Rising number of viable political parties; variety of focuses for new parties
The number of parties in parliament has increased over the last decade. In the 2007 and 2009 elections, five parties won seats in parliament. After the 2013 election, six parties were represented in parliament, which increased to seven parties in 2016. Since 2017, eight parties have been represented in the parliament. Whether this is a result of increased polarization in the political arena is not clear. The new parties now represented in the parliament (Althingi), such as Regeneration (Viðreisn) and the Center Party (Miðflokkurinn), were not established on the basis of any significant ideological polarization. Regeneration is essentially a liberal, pro-EU splinter group from the right-wing Independence Party. Meanwhile, the Center Party, a splinter group from the centrist Progressive Party, was formed by Gunnlaugsson, a former prime minister who was forced to resign in 2016. The Pirate Party and the People’s Party are more ideological. The Pirate Party emphasizes freedom of speech, free information, direct democracy, and transparency in politics and public administration. Meanwhile, the People’s Party focuses on the interests of the lowest-paid workers and vulnerable groups, such as the elderly and disabled.

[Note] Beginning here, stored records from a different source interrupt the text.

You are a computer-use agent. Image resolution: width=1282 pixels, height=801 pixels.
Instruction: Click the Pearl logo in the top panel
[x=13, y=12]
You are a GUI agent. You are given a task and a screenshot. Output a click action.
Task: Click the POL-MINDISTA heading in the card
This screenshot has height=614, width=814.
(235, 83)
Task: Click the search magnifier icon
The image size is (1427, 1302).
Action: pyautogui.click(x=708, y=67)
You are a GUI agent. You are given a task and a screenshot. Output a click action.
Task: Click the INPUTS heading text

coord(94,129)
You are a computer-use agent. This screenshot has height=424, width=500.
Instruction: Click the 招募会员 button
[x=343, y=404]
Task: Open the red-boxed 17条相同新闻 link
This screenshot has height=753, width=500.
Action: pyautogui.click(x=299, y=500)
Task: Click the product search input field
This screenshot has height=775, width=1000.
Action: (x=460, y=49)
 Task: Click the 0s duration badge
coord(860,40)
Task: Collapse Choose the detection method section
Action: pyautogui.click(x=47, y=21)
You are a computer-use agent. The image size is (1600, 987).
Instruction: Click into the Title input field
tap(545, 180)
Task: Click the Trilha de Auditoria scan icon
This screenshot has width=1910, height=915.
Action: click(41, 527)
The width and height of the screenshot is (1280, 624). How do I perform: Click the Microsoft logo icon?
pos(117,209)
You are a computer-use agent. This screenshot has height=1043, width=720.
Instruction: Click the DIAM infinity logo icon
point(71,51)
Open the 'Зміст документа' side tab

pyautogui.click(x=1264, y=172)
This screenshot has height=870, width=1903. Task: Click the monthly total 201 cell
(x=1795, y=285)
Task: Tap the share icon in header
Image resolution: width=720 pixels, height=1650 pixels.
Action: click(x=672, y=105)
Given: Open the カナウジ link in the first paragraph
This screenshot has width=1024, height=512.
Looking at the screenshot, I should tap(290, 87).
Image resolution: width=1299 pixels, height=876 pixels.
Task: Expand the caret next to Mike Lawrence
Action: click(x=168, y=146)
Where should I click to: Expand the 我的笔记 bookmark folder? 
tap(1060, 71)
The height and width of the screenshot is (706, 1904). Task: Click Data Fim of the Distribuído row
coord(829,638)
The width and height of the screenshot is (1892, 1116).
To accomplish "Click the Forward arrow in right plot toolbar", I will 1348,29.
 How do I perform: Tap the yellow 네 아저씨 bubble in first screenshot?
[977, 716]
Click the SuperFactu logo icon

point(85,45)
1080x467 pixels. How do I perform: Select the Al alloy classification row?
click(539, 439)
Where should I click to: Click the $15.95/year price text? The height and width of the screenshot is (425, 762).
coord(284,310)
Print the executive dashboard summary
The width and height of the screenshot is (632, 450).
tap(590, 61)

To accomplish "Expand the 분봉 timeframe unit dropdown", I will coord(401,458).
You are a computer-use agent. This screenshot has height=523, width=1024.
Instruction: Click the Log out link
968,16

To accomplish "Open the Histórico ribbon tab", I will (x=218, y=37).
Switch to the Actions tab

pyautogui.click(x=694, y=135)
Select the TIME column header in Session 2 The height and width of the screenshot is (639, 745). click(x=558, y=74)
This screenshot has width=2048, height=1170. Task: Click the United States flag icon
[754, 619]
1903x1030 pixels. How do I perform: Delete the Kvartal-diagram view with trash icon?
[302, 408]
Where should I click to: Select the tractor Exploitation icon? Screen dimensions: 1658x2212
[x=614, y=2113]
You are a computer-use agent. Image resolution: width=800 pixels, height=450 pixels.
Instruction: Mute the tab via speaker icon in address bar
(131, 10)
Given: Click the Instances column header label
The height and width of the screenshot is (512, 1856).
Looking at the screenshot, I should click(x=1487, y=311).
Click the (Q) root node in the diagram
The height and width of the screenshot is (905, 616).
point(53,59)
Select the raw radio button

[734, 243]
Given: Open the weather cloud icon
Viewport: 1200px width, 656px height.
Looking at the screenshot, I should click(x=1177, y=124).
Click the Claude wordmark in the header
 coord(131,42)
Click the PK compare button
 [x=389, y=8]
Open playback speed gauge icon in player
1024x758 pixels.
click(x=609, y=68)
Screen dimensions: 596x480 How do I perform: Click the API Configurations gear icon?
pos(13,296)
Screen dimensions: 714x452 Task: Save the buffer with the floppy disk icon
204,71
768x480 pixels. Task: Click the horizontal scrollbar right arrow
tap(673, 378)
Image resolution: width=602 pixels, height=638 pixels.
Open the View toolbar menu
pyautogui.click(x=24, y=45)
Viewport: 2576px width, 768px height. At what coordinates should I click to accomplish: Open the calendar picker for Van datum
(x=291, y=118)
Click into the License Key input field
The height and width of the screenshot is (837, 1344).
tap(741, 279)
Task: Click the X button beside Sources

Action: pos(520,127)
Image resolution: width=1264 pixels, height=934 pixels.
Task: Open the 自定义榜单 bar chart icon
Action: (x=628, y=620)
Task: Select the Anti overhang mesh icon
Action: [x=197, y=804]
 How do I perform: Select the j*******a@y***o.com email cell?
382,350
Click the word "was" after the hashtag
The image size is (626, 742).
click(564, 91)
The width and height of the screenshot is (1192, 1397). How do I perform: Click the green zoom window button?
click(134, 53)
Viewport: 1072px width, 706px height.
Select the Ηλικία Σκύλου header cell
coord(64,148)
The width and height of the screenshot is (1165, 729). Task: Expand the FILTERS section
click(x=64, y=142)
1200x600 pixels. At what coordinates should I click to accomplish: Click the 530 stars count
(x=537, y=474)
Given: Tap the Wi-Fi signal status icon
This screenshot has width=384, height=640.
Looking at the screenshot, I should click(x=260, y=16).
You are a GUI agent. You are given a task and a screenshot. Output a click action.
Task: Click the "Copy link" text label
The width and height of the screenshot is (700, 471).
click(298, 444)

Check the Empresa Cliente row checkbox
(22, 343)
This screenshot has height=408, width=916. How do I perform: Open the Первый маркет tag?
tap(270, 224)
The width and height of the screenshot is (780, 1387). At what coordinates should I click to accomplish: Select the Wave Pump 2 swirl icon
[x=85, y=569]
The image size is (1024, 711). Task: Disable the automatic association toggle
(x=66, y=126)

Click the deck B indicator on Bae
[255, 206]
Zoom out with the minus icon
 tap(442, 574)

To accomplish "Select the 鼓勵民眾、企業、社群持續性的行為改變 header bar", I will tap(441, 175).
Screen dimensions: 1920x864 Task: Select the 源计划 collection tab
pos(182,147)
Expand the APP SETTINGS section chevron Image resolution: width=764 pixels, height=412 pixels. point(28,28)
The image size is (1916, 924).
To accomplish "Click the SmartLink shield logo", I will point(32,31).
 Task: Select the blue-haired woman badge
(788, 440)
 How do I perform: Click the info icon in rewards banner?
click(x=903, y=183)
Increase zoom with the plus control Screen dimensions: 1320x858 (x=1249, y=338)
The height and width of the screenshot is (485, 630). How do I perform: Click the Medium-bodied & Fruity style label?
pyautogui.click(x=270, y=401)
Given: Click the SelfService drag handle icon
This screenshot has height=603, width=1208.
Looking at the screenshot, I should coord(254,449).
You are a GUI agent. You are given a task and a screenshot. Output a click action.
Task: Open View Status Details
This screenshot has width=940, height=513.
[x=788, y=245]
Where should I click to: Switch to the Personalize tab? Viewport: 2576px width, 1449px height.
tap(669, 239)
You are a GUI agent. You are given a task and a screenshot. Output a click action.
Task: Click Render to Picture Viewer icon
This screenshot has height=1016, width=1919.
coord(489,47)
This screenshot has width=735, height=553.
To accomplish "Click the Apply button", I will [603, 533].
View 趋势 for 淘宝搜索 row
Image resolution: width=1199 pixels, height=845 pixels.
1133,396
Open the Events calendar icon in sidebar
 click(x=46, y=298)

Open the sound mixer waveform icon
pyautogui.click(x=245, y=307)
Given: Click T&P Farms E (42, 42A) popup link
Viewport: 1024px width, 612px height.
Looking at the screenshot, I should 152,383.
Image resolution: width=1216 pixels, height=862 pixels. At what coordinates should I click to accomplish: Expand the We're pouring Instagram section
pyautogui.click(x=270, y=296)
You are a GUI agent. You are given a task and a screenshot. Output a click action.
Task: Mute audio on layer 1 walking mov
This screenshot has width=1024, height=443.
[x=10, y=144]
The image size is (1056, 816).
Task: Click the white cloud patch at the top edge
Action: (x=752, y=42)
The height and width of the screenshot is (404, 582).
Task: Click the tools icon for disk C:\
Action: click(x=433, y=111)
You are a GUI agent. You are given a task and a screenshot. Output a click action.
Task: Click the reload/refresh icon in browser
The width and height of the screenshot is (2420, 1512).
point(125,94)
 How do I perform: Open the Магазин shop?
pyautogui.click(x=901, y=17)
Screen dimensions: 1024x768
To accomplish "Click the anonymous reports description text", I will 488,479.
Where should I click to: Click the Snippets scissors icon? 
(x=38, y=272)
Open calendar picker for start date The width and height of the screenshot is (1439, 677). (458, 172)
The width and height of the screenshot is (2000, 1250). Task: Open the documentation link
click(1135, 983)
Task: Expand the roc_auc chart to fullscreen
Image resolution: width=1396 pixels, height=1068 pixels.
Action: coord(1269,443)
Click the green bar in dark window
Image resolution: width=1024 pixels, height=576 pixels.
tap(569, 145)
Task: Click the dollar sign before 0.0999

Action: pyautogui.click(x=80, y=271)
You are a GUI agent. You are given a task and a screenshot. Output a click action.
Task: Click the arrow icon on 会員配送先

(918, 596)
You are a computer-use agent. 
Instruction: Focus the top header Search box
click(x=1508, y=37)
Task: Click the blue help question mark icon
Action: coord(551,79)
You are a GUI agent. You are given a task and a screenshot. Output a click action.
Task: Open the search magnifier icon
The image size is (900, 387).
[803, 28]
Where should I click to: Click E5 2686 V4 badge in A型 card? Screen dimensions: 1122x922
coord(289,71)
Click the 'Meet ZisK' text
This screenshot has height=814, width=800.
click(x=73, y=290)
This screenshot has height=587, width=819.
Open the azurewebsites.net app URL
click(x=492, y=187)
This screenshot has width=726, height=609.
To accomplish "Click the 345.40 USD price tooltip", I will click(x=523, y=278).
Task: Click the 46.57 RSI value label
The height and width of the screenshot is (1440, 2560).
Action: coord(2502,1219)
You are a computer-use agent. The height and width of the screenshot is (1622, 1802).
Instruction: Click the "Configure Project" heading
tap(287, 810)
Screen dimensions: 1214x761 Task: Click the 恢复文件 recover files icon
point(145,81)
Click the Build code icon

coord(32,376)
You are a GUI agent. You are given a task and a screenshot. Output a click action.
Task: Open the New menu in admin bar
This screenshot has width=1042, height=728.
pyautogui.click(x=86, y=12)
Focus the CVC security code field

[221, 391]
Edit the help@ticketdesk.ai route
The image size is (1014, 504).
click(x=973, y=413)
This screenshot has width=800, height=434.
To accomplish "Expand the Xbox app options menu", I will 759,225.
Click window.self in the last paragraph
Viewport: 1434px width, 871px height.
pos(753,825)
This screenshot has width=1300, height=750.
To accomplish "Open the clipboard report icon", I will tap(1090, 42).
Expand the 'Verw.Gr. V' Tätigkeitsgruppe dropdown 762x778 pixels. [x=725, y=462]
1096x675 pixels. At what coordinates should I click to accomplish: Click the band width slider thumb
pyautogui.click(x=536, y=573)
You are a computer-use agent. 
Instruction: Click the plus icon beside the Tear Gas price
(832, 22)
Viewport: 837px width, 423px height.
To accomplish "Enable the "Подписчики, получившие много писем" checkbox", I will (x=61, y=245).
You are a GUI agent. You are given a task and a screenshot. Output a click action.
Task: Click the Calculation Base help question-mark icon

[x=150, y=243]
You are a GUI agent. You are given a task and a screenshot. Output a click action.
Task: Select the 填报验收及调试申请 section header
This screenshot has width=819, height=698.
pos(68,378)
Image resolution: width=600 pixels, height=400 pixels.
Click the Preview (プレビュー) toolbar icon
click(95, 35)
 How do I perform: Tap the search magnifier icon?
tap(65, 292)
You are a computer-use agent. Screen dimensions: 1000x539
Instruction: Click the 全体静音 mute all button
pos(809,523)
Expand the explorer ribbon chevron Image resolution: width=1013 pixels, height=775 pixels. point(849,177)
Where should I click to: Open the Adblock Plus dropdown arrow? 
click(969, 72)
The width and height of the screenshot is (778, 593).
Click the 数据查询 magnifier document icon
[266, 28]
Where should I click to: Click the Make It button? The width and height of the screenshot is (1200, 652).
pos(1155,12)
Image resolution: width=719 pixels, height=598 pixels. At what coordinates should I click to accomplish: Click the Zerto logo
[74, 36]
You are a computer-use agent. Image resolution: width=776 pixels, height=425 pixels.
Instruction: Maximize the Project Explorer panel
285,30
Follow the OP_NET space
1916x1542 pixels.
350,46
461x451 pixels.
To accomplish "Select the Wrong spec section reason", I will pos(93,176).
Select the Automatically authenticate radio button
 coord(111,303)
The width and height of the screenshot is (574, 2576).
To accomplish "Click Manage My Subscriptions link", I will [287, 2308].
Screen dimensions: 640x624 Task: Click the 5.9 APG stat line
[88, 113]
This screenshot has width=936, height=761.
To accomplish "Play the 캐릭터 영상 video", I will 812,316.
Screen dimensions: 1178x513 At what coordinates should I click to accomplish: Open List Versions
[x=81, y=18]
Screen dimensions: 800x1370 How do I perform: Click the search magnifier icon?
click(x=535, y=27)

Crypto-fascist tendencies not present
Crypto-fascist tendencies increasingly in evidence elsewhere in Europe are not visible in Icelandic politics. Nevertheless, latent sympathy with real or imagined foreign strongmen (e.g., President Putin and President Trump) and their methods can be discerned in the political discourse of some representatives of the Independence Party, including its main organ (Morgunblaðið), and the Center Party. For example, the constant criticism of RÚV, the state broadcasting corporation, by right-wing politicians is considered unfounded and unfair by most objective observers.
Traditional coalition patterns after crash
The pre-crash government (2007 – 2009) was a coalition of the Social Democrats and the Independence Party, and spanned the left-right ideological spectrum. However, two subsequent coalition governments (the left-wing 2009 – 2013 and the center-right 2013 – 2016 coalition governments) followed more traditional patterns of allegiance, with polarization more clearly evident then than it is today. Under the present coalition government (a coalition of the Independence Party, the Left-Green Movement and the Progressive Party, formed in 2017), the Left-Green Movement and the Progressive Party have historically been considered the main opponents of the Independence Party. Until recently, it is was considered highly unlikely (if not unthinkable) that the Independence Party and the Left-Green Movement would join forces in government, but that is exactly what happened after the 2017 election.
Current coalition spans political spectrum
During its first year in office, the current coalition government has not encountered any significant internal disputes concerning policy objectives, despite significant left-right ideological differences. Though some observers have not been surprised by the lack of internal conflict. The three current parties of government and the Social Democrats have long been referred to as the “Gang of Four” (Fjórflokkurinn) – a corrupt alliance of political parties perceived to behave like political interest organizations. (Score: 8)
Eva H. Önnudóttir and Ólafur Th. Hardarson: “Iceland 2017: A new government from left to right.” Accessed 21 December 2018.